◆ TASK PROMPT: Counting the line with "This screenshot has width=1118, height=482." as the last one, copy out the lines of the data exactly from the first onward.

Records from a dataset
————

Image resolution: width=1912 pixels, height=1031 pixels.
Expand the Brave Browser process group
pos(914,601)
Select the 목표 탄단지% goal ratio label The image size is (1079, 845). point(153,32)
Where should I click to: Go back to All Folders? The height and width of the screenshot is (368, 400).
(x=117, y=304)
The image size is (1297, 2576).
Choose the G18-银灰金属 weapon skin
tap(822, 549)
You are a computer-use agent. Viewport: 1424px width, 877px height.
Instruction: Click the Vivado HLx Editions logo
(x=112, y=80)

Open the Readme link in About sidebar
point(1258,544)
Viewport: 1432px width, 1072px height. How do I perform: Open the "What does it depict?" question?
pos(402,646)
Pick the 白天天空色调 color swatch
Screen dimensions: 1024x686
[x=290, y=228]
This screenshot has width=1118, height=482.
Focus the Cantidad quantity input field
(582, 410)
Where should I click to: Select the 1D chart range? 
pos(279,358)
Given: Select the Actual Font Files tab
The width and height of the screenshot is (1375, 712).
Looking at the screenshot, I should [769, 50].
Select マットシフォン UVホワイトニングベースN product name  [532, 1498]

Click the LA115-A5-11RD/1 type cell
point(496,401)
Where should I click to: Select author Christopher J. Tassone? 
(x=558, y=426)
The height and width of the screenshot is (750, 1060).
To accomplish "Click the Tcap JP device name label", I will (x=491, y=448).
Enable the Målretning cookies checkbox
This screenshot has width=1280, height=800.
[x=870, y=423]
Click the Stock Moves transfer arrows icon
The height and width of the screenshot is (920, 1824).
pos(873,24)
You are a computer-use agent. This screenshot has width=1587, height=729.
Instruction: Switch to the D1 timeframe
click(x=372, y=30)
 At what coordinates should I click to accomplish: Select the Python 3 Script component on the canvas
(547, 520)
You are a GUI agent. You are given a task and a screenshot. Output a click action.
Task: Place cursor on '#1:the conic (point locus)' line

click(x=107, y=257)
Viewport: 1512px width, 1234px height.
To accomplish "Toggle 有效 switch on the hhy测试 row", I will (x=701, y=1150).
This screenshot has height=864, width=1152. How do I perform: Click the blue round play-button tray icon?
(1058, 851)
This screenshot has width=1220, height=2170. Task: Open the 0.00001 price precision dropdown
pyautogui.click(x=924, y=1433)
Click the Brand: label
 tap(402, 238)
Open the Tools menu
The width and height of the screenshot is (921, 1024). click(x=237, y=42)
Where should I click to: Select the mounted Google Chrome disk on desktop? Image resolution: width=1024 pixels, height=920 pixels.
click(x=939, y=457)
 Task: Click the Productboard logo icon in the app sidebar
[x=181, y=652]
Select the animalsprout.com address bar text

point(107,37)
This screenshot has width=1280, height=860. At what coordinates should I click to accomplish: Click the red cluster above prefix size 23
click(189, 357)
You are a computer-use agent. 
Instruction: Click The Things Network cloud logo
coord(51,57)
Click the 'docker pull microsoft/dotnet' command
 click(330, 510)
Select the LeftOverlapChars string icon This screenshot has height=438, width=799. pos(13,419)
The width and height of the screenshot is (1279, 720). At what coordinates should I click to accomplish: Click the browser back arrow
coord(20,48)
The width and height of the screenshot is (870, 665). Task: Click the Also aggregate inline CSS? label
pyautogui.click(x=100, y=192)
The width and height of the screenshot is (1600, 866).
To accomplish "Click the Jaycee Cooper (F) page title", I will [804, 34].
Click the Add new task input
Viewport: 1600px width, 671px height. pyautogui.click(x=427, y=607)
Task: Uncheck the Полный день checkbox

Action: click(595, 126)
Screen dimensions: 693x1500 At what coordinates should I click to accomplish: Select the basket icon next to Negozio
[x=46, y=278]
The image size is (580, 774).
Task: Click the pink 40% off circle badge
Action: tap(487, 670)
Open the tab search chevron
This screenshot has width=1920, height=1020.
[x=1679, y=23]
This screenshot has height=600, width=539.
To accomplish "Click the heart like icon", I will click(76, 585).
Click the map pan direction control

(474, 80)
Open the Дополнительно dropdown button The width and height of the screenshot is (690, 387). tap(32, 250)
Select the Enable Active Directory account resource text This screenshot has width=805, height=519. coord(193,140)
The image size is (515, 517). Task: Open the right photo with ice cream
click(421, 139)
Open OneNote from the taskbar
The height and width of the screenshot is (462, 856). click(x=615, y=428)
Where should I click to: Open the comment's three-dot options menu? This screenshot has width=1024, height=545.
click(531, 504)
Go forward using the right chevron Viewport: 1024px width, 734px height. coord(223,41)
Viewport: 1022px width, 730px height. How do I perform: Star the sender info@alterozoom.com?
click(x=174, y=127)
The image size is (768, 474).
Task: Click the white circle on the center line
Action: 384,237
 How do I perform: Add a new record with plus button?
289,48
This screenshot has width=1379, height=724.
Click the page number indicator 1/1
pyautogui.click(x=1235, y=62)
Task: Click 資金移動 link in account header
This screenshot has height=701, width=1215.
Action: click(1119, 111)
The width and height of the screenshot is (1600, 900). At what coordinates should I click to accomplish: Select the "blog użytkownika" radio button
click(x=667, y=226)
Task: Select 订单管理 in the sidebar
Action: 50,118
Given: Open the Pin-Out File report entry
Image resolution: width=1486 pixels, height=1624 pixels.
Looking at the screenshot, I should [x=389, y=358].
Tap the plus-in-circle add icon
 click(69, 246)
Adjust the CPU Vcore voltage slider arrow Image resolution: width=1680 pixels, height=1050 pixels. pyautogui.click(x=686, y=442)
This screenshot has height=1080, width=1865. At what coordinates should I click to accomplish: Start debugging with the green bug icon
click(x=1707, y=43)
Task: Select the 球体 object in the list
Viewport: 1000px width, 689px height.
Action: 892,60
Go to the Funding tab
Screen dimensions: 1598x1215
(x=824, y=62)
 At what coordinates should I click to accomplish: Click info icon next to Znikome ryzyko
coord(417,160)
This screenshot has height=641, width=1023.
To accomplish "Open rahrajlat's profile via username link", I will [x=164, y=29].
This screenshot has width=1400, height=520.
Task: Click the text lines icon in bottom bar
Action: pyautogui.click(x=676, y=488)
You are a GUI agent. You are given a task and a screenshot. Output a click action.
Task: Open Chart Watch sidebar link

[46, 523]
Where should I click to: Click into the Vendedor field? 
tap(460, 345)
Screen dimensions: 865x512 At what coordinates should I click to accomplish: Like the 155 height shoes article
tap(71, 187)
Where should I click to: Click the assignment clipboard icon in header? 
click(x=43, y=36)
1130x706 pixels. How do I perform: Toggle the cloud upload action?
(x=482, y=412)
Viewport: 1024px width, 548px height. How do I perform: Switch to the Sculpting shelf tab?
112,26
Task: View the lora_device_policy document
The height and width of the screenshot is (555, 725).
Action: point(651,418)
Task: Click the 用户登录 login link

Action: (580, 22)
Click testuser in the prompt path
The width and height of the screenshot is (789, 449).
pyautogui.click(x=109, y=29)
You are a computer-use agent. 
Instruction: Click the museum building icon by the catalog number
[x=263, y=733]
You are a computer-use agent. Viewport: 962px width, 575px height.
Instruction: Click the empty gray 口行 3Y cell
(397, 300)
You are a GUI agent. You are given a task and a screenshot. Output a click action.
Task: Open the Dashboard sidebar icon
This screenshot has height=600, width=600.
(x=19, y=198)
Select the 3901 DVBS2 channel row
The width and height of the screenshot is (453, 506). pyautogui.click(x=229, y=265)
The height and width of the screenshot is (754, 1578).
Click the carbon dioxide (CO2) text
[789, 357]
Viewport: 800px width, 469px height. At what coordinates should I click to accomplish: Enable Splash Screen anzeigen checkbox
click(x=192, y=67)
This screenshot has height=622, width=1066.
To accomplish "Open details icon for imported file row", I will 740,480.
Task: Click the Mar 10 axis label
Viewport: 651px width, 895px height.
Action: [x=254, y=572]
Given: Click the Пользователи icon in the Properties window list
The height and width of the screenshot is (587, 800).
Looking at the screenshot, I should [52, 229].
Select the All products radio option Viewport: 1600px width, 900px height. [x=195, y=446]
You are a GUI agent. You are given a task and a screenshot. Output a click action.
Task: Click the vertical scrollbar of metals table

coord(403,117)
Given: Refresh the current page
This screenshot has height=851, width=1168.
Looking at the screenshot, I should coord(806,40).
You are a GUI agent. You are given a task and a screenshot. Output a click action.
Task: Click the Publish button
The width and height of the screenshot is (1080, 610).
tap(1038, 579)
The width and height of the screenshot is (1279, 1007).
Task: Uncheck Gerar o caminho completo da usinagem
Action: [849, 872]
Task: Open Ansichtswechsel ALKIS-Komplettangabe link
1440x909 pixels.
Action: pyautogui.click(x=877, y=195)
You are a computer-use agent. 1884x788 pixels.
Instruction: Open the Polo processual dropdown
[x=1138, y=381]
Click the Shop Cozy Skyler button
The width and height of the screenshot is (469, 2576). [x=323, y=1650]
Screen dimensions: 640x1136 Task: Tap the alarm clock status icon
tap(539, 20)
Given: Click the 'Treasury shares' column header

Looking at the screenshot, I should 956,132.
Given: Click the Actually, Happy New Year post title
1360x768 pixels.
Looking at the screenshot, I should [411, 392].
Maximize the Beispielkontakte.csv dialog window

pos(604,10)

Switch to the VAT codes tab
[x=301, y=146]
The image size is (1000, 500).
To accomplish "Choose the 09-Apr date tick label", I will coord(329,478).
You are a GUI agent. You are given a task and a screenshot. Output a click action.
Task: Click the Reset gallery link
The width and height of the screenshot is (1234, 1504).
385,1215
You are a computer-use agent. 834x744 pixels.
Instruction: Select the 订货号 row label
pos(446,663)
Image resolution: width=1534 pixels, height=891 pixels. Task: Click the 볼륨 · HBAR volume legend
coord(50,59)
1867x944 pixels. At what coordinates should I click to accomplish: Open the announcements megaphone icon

————

◆ REPLY:
Image resolution: width=1912 pixels, height=1031 pixels.
Expand the Brave Browser process group
pos(914,601)
Select the 목표 탄단지% goal ratio label The image size is (1079, 845). point(153,32)
Where should I click to: Go back to All Folders? The height and width of the screenshot is (368, 400).
(x=117, y=304)
The image size is (1297, 2576).
Choose the G18-银灰金属 weapon skin
tap(822, 549)
You are a computer-use agent. Viewport: 1424px width, 877px height.
Instruction: Click the Vivado HLx Editions logo
(x=112, y=80)

Open the Readme link in About sidebar
point(1258,544)
Viewport: 1432px width, 1072px height. How do I perform: Open the "What does it depict?" question?
pos(402,646)
Pick the 白天天空色调 color swatch
Screen dimensions: 1024x686
[x=290, y=228]
This screenshot has width=1118, height=482.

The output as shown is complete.